9. Auf einer anderen Betrachtungsebene wird man unterscheiden müssen zwischen der auf den betreffenden Bifurkationspunkt bezogenen Gesellschaftstheorie, den Entscheidungsträgern und schließlich den Akteuren der Geschichte (hier wieder auf verschiedenen Ebenen: vom »Feldherrn« bis zum einfachen »Soldaten«). Hier liegen jeweils unterschiedliche Erkenntnishorizonte und Entscheidungsspielräume vor, und die Bewertung eines historischen Ereignisses wird aus den verschiedenen Perspektiven also auch unterschiedlich ausfallen können oder sogar müssen. Die konträren Debatten um den Vereinigungsprozeß von KPD und SPD zur SED geben hier ein instruktives Beispiel. Die sogenannte Entschuldigung des Parteivorstandes bezieht sich nicht auf die mittleren und unteren Funktionäre bzw. die Genossen, die in voller Überzeugung und mit bestem Wissen und Gewissen die bisherige Spaltung der Arbeiterbewegung beseitigen wollten, sondern auf die von den damaligen Entscheidungsträgern in KPdSU und KPD favorisierten Konzepte und »Durchführungsbestimmungen«.

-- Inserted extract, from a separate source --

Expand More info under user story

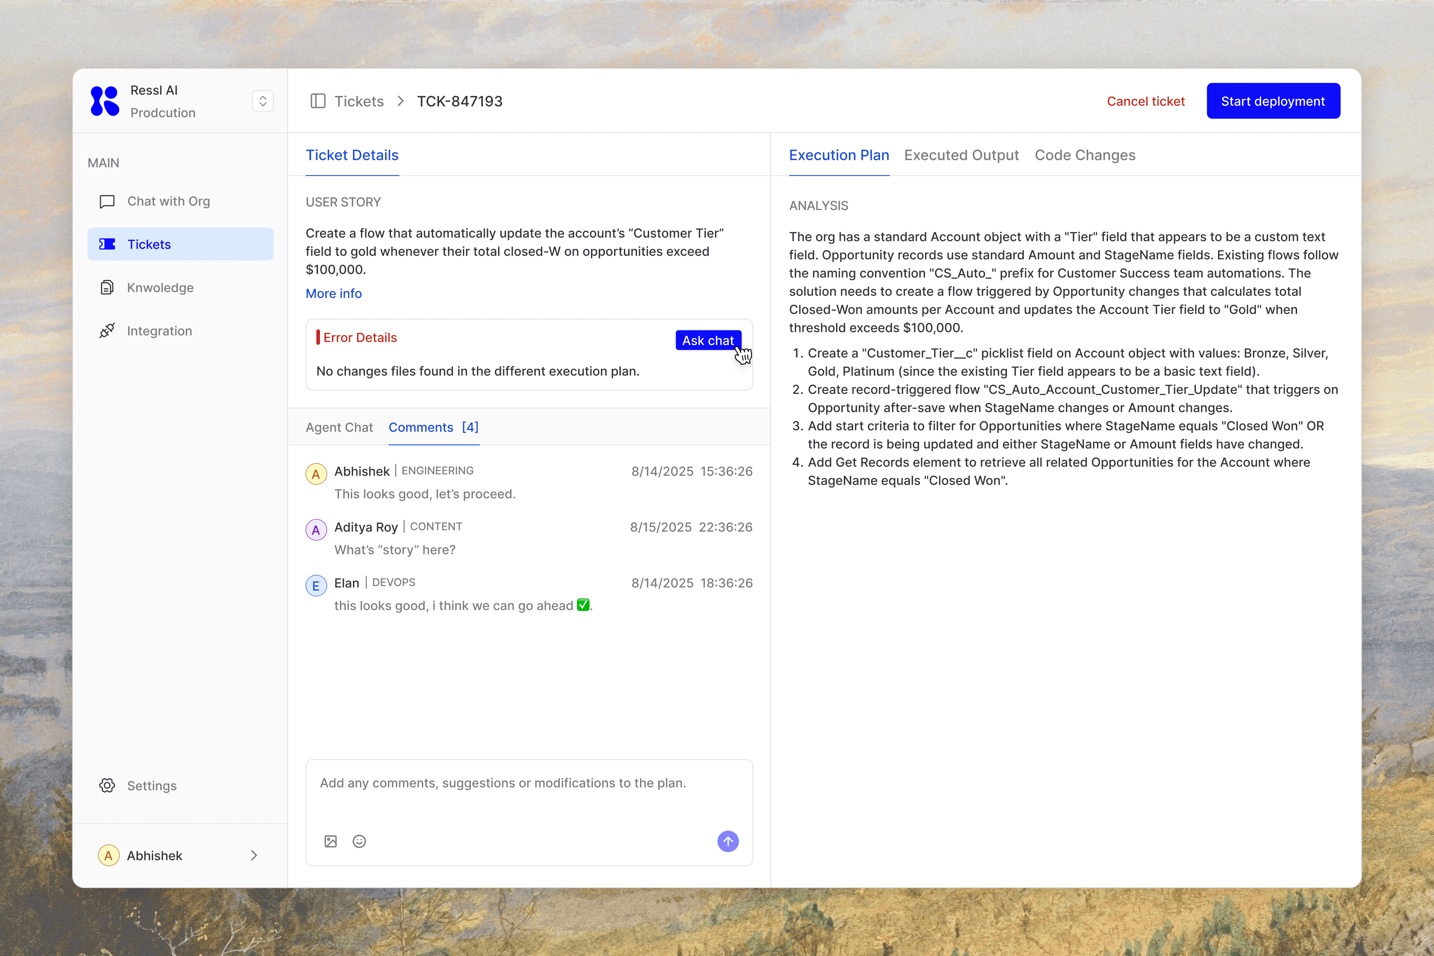point(334,293)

10. Das hat Konsequenzen für die Abfassung von Parteiprogrammen sich als pluralistisch verstehender Parteien. Während es als prinzipiell unmöglich erscheint, nur eine Position darstellen zu wollen, ist es wohl auch nicht sinnvoll, nur einen Minimalkonsens anzustreben und alle Differenzstandpunkte wegzulassen. Da es uns schon schwerfällt, theoretisch präzise zu bestimmen, in welcher Gesellschaftsordnung wir eigentlich leben und welche wir anstreben, muß sich das Programm primär auf eine politische Darstellung der Mängel (und gegebenenfalls der Vorzüge) der gegenwärtigen Ordnung beziehen, die wir beseitigen oder erhalten bzw. festigen und ausbauen wollen. Bereits hier wird man nicht nur Konsens feststellen können. Bei den einzuschlagenden Wegen in der politischen Arbeit der PDS und dann erst Recht bei der Bestimmung der anzustrebenden Ziele wird die Schnittmenge immer kleiner werden. Dabei müssen die verschiedenen Positionen aufeinander bezogen (oder gar auseinander entwickelt) und schließlich auf die zu verändernden politischen Strukturen projiziert werden. Es muß also das Programm das Spiegelbild eines Konzeptes gleitender Projektierung sein, in dem die voraussichtlichen Einschnitte bzw. Bifurkationspunkte als mögliche neue Entscheidungssituationen vorgedacht werden. Gleichzeitig kann man die Grenzen dieses sich in die Zukunft entwickelnden Entscheidungsbaumes zu bestimmen suchen: Einfache Wiederholung des Projektes des bekannten realen Sozialismus, wertkonservatives Bewahren der gegenwärtigen freiheitlich demokratischen Grundordnung. Diese Möglichkeiten werden damit prinzipiell ausgeschlossen.